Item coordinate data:

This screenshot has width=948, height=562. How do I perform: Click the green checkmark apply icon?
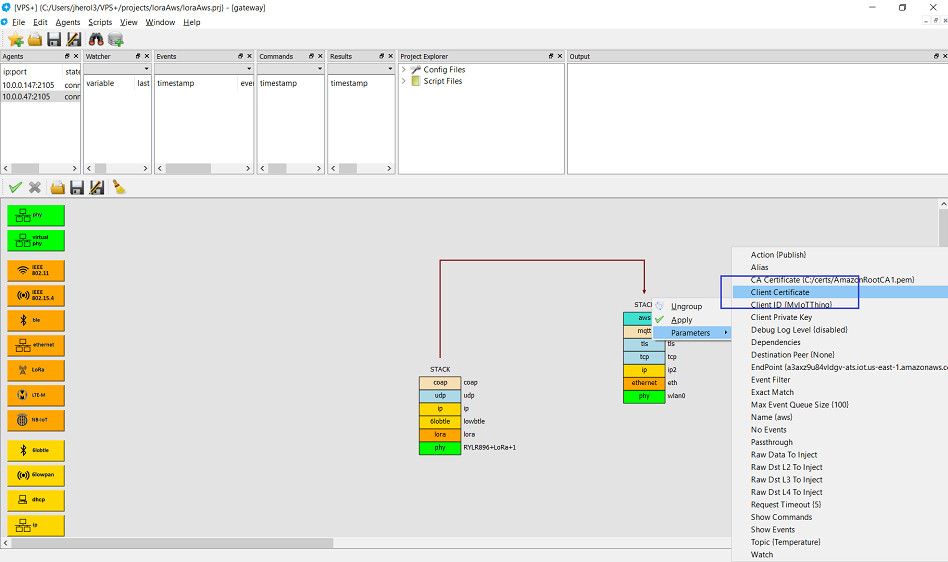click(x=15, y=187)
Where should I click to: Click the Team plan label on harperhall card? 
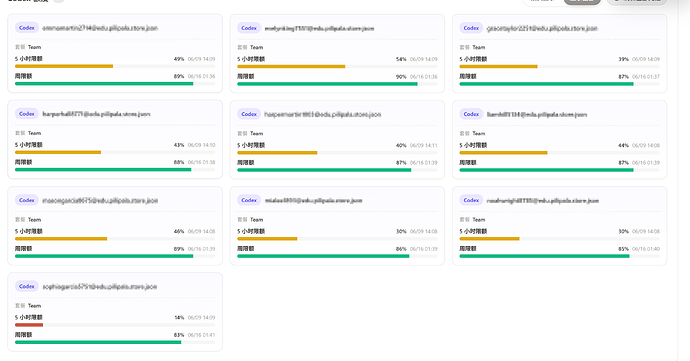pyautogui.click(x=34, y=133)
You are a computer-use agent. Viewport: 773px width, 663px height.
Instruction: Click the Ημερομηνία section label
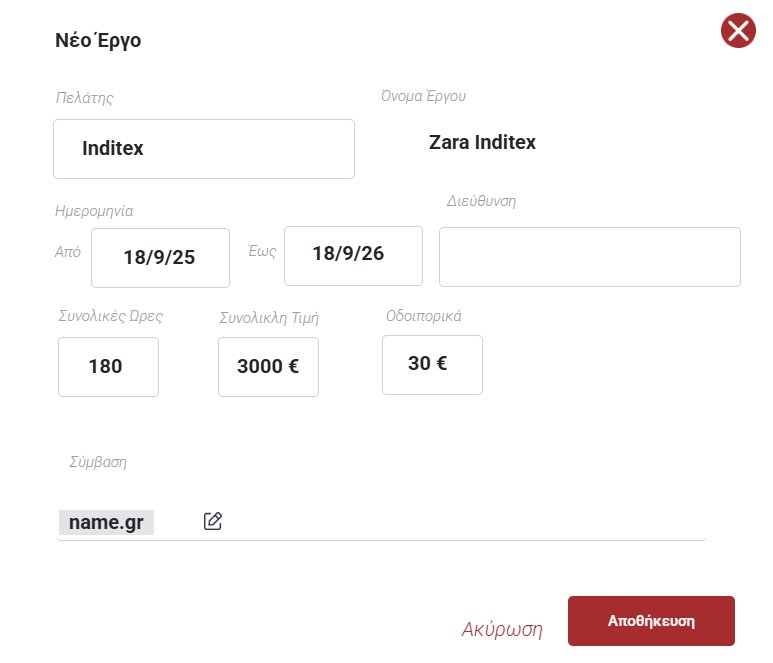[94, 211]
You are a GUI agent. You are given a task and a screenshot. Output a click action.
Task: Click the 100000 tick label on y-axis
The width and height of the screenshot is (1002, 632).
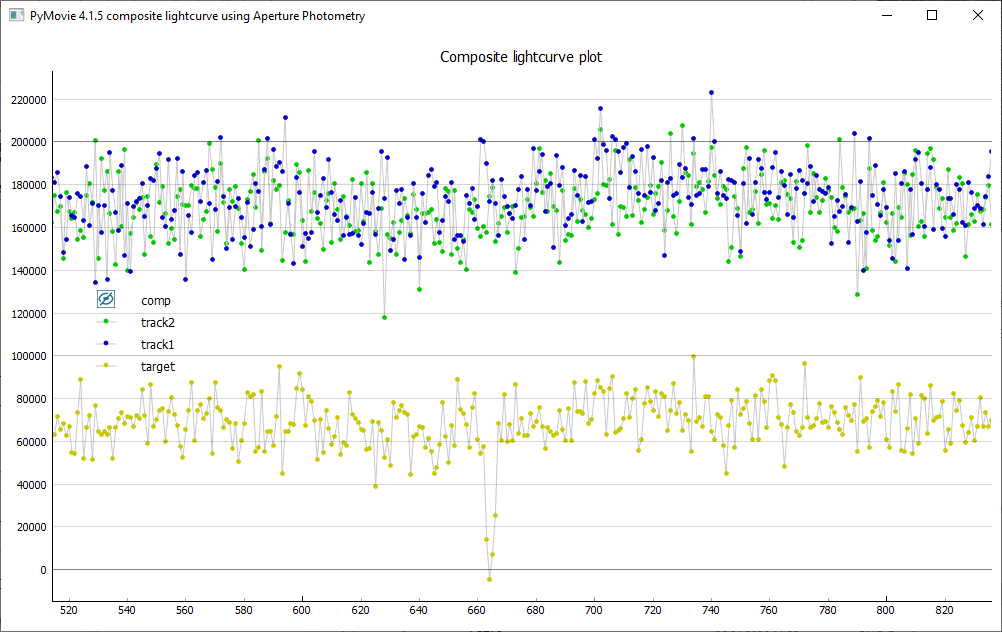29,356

Job: Reproduce the listing word for word, from the line containing "Where should I" through the end of the listing. Omit the pictures.

Solution below:
Where should I click to: Click the Team plan label on harperhall card? 
pyautogui.click(x=34, y=133)
You are a computer-use agent. Viewport: 773px width, 663px height.
Instruction: Click the Ημερομηνία section label
[94, 211]
You are a GUI agent. You are given a task and a screenshot. Output a click action.
Task: Click the 100000 tick label on y-axis
The width and height of the screenshot is (1002, 632).
29,356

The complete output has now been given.